Im Anschluss an das Fußballspiel des FC St. Pauli hatten sich am späten Montagabend an der Feldstraße knapp 1500 Menschen spontan versammelt, um unter dem Banner von „Bambule“ ihrem Unmut über die Schwarz-Schillsche Repressionspolitik Luft zu verschaffen. „Eine hochmotivierte Polizei und ihr couragiertes Eingreifen verhinderten größere Sachschäden“, behauptet der Innensenator. Beobachtungen vor Ort bestätigen eher das Gegenteil: So waren viele Einsatzkräfte nicht bereit, die Vorgaben aus dem Führungsstab umzusetzen, die Eskalation um jeden Preis zu suchen.

So hatten die Einsatzkräfte am Montagabend bereits in der Stresemannstraße vor der Lerchenwache den Befehl bekommen, die Spontandemo – die laut Schill aus „200 Militanten, 300 Gewaltbereiten und 500 Bürgerlichen bestanden“ hat – aufzulösen. Stattdessen ließen die Hunderschaften den Spaßzug nach St. Pauli marschieren und trotz der Aufforderung, „den Sack endlich zuzumachen“, einige Zeit gewähren.

Auf mehrmalige Aufrufe der Polizei, „die nicht genehmigte Versammlungsroute bitte umgehend in Richtung Neuer Pferdemarkt zu verlassen“, verblieb eine Gruppe von knapp 300 Menschen friedlich und mit dem umgewandelten Fußballlied „Ohne Schill wär‘ hier gar nichts los“ teilweise sitzend auf der Kreuzung Hein-Hoyer/Clemens-Schultz-Straße. Eine andere Gruppe ließ sich von der Polizei, die inzwischen mit Wasserwerfern in Talstraße, Hein-Hoyer-Straße und auch in der Clemens-Schultz-Straße zugegen war, unter Androhung von „Wasser und Schlagstöcken“ in Richtung Paulinenplatz drängen.

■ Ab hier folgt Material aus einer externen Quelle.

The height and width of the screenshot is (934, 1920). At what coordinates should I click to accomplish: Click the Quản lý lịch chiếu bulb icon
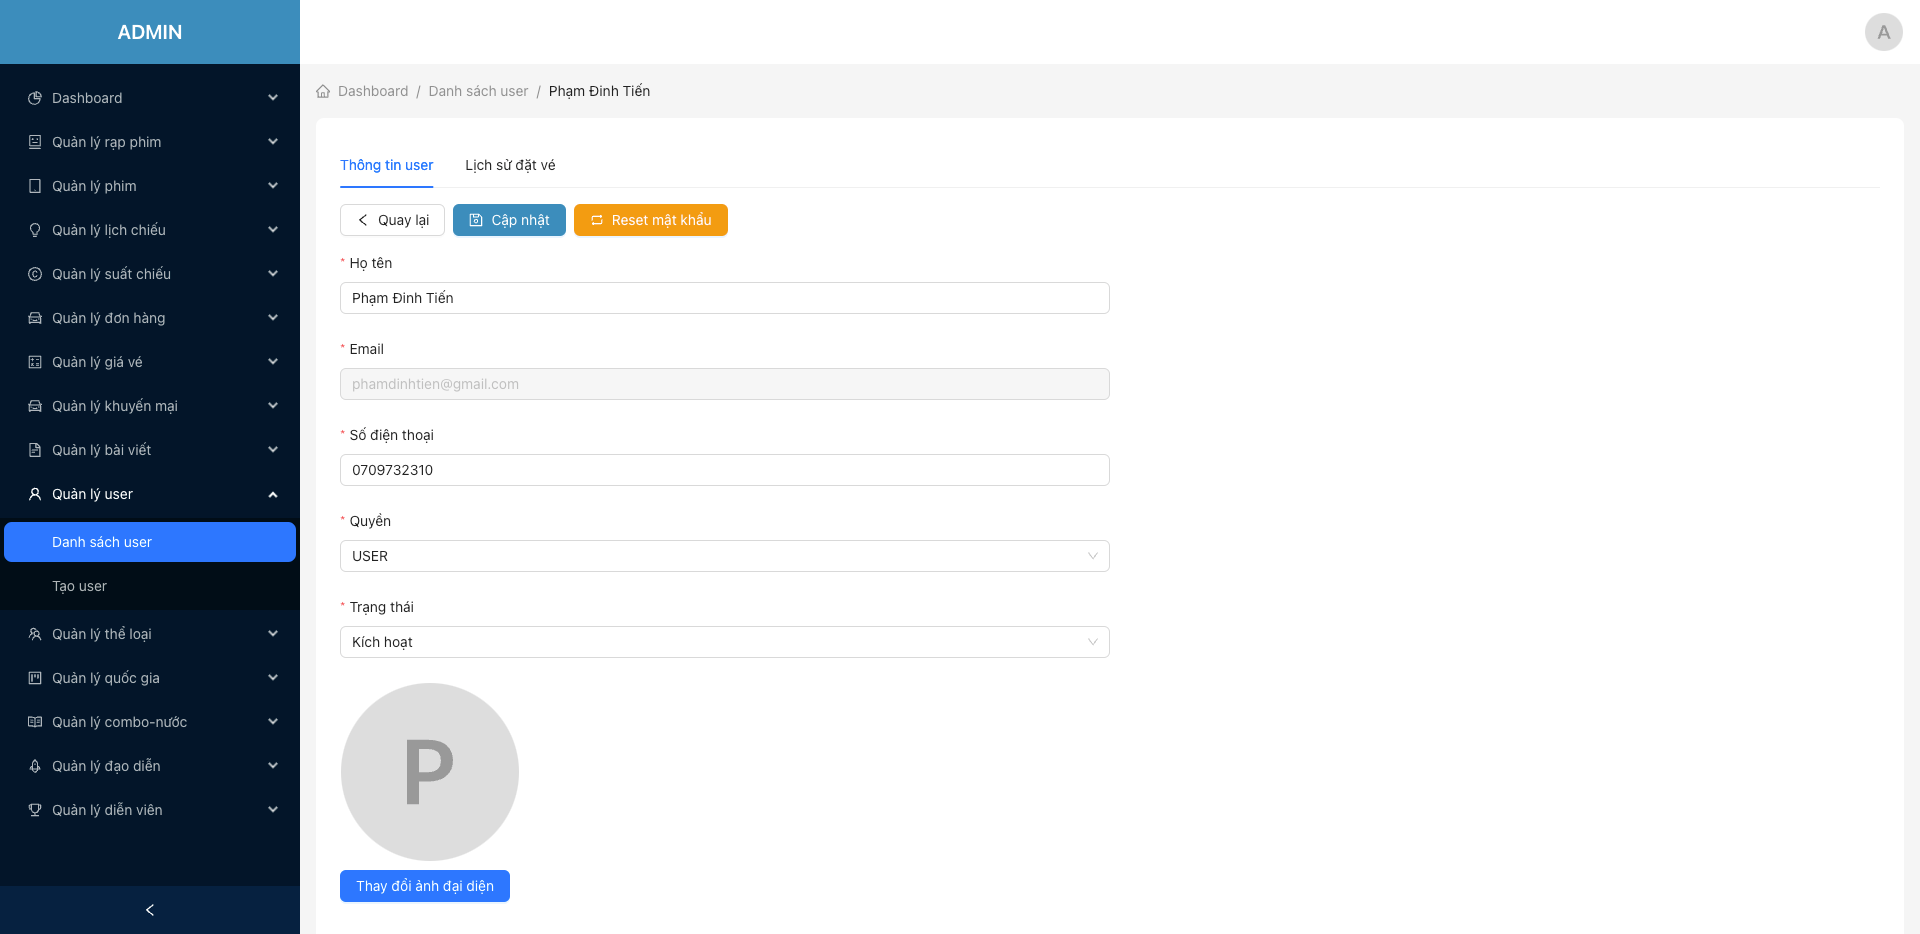click(35, 230)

Auf dem Weg dorthin setzte die Polizei, ohne dass ein Stein geflogen oder eine Barrikade errichtet worden wäre, ihre Wasserwerfer ein. Die Versammelten entgegneten belustigt in Anlehnung an Fangesänge des FC St. Pauli: „Wir haben Hamburger Wetter, Haaamburger Weeeetter“ und flüchteten vor der Nässe. Als ein Einzelner einen Müllbeutel entzündete, kam es erstmalig zu der Situation, dass der Wasserstrahl direkt auf die Füße des Zündelnden gezielt wurde. Zuvor beschränkte sich die Polizei darauf, den Strahl hoch über den Versammelten abzulassen, um sie zuzuregnen.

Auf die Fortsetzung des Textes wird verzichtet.